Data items
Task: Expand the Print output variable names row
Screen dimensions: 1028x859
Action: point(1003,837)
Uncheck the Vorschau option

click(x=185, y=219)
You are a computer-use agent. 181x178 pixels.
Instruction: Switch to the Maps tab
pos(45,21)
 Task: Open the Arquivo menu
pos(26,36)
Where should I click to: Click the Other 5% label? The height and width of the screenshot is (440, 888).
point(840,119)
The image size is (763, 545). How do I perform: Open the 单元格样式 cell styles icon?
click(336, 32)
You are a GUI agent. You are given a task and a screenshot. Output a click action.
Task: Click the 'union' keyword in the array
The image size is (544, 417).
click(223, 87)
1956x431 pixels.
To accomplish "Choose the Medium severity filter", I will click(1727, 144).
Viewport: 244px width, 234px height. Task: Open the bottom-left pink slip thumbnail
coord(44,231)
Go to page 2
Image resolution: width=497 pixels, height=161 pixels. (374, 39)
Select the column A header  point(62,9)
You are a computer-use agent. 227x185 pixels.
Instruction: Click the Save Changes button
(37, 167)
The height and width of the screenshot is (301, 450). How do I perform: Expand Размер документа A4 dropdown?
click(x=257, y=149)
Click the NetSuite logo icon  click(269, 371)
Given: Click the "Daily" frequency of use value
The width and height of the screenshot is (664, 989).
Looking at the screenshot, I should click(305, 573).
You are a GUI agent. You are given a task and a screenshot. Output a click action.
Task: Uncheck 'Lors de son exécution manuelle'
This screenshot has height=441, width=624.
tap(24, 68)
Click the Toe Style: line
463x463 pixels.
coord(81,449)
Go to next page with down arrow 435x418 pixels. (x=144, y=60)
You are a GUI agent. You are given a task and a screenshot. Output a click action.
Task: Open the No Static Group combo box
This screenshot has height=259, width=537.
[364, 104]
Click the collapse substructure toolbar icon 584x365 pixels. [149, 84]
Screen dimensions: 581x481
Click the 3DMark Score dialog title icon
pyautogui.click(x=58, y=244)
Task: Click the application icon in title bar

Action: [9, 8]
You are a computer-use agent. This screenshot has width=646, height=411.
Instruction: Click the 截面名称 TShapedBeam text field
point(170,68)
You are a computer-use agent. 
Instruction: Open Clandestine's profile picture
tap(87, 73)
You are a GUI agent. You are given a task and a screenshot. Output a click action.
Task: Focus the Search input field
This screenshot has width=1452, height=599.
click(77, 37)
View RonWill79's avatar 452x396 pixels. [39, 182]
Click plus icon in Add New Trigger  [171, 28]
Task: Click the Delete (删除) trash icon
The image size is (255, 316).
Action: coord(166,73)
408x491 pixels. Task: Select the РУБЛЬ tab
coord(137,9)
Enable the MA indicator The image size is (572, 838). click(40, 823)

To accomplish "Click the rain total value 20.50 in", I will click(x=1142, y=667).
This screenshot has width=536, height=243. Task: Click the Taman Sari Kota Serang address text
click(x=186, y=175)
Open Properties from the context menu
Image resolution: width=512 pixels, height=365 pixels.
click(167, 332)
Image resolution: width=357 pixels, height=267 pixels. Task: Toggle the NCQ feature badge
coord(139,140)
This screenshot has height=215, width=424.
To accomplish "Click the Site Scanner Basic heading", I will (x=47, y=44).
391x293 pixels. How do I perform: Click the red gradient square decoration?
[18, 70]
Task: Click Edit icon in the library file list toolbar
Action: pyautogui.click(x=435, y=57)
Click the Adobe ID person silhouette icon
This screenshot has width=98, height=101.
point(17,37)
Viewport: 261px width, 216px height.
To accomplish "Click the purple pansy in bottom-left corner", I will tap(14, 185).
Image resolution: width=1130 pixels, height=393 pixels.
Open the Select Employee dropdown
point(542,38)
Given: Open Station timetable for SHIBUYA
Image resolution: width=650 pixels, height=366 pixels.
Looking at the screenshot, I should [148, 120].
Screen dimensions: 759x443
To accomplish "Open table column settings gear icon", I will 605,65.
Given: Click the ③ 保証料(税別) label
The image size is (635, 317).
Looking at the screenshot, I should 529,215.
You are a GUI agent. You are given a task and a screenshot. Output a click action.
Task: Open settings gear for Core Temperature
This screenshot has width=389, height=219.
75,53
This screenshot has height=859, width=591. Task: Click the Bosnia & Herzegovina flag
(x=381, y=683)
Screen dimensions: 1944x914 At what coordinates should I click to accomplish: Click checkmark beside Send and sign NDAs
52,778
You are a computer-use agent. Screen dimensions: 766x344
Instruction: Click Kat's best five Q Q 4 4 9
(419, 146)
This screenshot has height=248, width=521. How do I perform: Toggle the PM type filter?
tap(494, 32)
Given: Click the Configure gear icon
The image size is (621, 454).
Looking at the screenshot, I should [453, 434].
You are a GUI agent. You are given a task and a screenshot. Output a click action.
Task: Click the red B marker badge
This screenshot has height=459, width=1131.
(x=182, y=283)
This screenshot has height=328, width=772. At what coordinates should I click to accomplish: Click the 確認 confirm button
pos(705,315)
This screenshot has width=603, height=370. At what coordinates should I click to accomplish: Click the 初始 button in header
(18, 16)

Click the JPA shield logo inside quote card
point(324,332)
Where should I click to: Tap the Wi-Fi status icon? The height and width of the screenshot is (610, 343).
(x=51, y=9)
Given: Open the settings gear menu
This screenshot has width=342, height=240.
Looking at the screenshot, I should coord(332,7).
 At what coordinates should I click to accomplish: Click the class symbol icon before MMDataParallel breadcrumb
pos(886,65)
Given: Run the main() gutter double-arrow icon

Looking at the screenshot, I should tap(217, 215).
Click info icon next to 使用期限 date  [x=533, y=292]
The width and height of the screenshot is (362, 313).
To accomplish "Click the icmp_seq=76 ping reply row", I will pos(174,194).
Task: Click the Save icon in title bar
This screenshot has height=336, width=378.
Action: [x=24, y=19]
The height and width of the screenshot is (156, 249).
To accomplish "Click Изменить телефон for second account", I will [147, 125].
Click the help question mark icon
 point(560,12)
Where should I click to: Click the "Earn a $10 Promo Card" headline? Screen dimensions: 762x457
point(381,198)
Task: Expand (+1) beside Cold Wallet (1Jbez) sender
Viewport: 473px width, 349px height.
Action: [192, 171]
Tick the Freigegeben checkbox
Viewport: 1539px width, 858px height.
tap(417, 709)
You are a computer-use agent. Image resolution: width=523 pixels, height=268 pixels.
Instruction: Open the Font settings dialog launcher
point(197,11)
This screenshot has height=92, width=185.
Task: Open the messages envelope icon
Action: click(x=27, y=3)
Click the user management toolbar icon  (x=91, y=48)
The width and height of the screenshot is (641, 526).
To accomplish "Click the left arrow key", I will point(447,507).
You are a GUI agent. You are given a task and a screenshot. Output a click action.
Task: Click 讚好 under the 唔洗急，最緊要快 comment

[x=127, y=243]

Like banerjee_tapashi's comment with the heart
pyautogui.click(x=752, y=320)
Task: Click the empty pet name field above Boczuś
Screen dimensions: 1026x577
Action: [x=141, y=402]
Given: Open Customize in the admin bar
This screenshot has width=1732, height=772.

What the task asks = Print all the records exactly as written.

The completed task =
Task: Expand the Print output variable names row
Screen dimensions: 1028x859
Action: point(1003,837)
Uncheck the Vorschau option

click(x=185, y=219)
You are a computer-use agent. 181x178 pixels.
Instruction: Switch to the Maps tab
pos(45,21)
 Task: Open the Arquivo menu
pos(26,36)
Where should I click to: Click the Other 5% label? The height and width of the screenshot is (440, 888).
point(840,119)
The image size is (763, 545). How do I perform: Open the 单元格样式 cell styles icon?
click(336, 32)
You are a GUI agent. You are given a task and a screenshot. Output a click action.
Task: Click the 'union' keyword in the array
The image size is (544, 417).
click(223, 87)
1956x431 pixels.
To accomplish "Choose the Medium severity filter", I will click(1727, 144).
Viewport: 244px width, 234px height. Task: Open the bottom-left pink slip thumbnail
coord(44,231)
Go to page 2
Image resolution: width=497 pixels, height=161 pixels. (374, 39)
Select the column A header  point(62,9)
You are a computer-use agent. 227x185 pixels.
Instruction: Click the Save Changes button
(37, 167)
The height and width of the screenshot is (301, 450). How do I perform: Expand Размер документа A4 dropdown?
click(x=257, y=149)
Click the NetSuite logo icon  click(269, 371)
Given: Click the "Daily" frequency of use value
The width and height of the screenshot is (664, 989).
Looking at the screenshot, I should click(305, 573).
You are a GUI agent. You are given a task and a screenshot. Output a click action.
Task: Uncheck 'Lors de son exécution manuelle'
This screenshot has height=441, width=624.
tap(24, 68)
Click the Toe Style: line
463x463 pixels.
coord(81,449)
Go to next page with down arrow 435x418 pixels. (x=144, y=60)
You are a GUI agent. You are given a task and a screenshot. Output a click action.
Task: Open the No Static Group combo box
This screenshot has height=259, width=537.
[364, 104]
Click the collapse substructure toolbar icon 584x365 pixels. [149, 84]
Screen dimensions: 581x481
Click the 3DMark Score dialog title icon
pyautogui.click(x=58, y=244)
Task: Click the application icon in title bar

Action: [9, 8]
You are a computer-use agent. This screenshot has width=646, height=411.
Instruction: Click the 截面名称 TShapedBeam text field
point(170,68)
You are a computer-use agent. 
Instruction: Open Clandestine's profile picture
tap(87, 73)
You are a GUI agent. You are given a task and a screenshot. Output a click action.
Task: Focus the Search input field
This screenshot has width=1452, height=599.
click(77, 37)
View RonWill79's avatar 452x396 pixels. [39, 182]
Click plus icon in Add New Trigger  [171, 28]
Task: Click the Delete (删除) trash icon
The image size is (255, 316).
Action: coord(166,73)
408x491 pixels. Task: Select the РУБЛЬ tab
coord(137,9)
Enable the MA indicator The image size is (572, 838). click(40, 823)

To accomplish "Click the rain total value 20.50 in", I will click(x=1142, y=667).
This screenshot has width=536, height=243. Task: Click the Taman Sari Kota Serang address text
click(x=186, y=175)
Open Properties from the context menu
Image resolution: width=512 pixels, height=365 pixels.
click(167, 332)
Image resolution: width=357 pixels, height=267 pixels. Task: Toggle the NCQ feature badge
coord(139,140)
This screenshot has height=215, width=424.
To accomplish "Click the Site Scanner Basic heading", I will (x=47, y=44).
391x293 pixels. How do I perform: Click the red gradient square decoration?
[18, 70]
Task: Click Edit icon in the library file list toolbar
Action: pyautogui.click(x=435, y=57)
Click the Adobe ID person silhouette icon
This screenshot has width=98, height=101.
point(17,37)
Viewport: 261px width, 216px height.
To accomplish "Click the purple pansy in bottom-left corner", I will tap(14, 185).
Image resolution: width=1130 pixels, height=393 pixels.
Open the Select Employee dropdown
point(542,38)
Given: Open Station timetable for SHIBUYA
Image resolution: width=650 pixels, height=366 pixels.
Looking at the screenshot, I should [148, 120].
Screen dimensions: 759x443
To accomplish "Open table column settings gear icon", I will 605,65.
Given: Click the ③ 保証料(税別) label
The image size is (635, 317).
Looking at the screenshot, I should 529,215.
You are a GUI agent. You are given a task and a screenshot. Output a click action.
Task: Open settings gear for Core Temperature
This screenshot has width=389, height=219.
75,53
This screenshot has height=859, width=591. Task: Click the Bosnia & Herzegovina flag
(x=381, y=683)
Screen dimensions: 1944x914 At what coordinates should I click to accomplish: Click checkmark beside Send and sign NDAs
52,778
You are a computer-use agent. Screen dimensions: 766x344
Instruction: Click Kat's best five Q Q 4 4 9
(419, 146)
This screenshot has height=248, width=521. How do I perform: Toggle the PM type filter?
tap(494, 32)
Given: Click the Configure gear icon
The image size is (621, 454).
Looking at the screenshot, I should [453, 434].
You are a GUI agent. You are given a task and a screenshot. Output a click action.
Task: Click the red B marker badge
This screenshot has height=459, width=1131.
(x=182, y=283)
This screenshot has height=328, width=772. At what coordinates should I click to accomplish: Click the 確認 confirm button
pos(705,315)
This screenshot has width=603, height=370. At what coordinates should I click to accomplish: Click the 初始 button in header
(18, 16)

Click the JPA shield logo inside quote card
point(324,332)
Where should I click to: Tap the Wi-Fi status icon? The height and width of the screenshot is (610, 343).
(x=51, y=9)
Given: Open the settings gear menu
This screenshot has width=342, height=240.
Looking at the screenshot, I should coord(332,7).
 At what coordinates should I click to accomplish: Click the class symbol icon before MMDataParallel breadcrumb
pos(886,65)
Given: Run the main() gutter double-arrow icon

Looking at the screenshot, I should tap(217, 215).
Click info icon next to 使用期限 date  [x=533, y=292]
The width and height of the screenshot is (362, 313).
To accomplish "Click the icmp_seq=76 ping reply row", I will pos(174,194).
Task: Click the Save icon in title bar
This screenshot has height=336, width=378.
Action: [x=24, y=19]
The height and width of the screenshot is (156, 249).
To accomplish "Click Изменить телефон for second account", I will [147, 125].
Click the help question mark icon
 point(560,12)
Where should I click to: Click the "Earn a $10 Promo Card" headline? Screen dimensions: 762x457
point(381,198)
Task: Expand (+1) beside Cold Wallet (1Jbez) sender
Viewport: 473px width, 349px height.
Action: [192, 171]
Tick the Freigegeben checkbox
Viewport: 1539px width, 858px height.
tap(417, 709)
You are a computer-use agent. Image resolution: width=523 pixels, height=268 pixels.
Instruction: Open the Font settings dialog launcher
point(197,11)
This screenshot has height=92, width=185.
Task: Open the messages envelope icon
Action: click(x=27, y=3)
Click the user management toolbar icon  (x=91, y=48)
The width and height of the screenshot is (641, 526).
To accomplish "Click the left arrow key", I will point(447,507).
You are a GUI agent. You are given a task and a screenshot. Output a click action.
Task: Click 讚好 under the 唔洗急，最緊要快 comment

[x=127, y=243]

Like banerjee_tapashi's comment with the heart
pyautogui.click(x=752, y=320)
Task: Click the empty pet name field above Boczuś
Screen dimensions: 1026x577
Action: [x=141, y=402]
Given: Open Customize in the admin bar
This screenshot has width=1732, height=772.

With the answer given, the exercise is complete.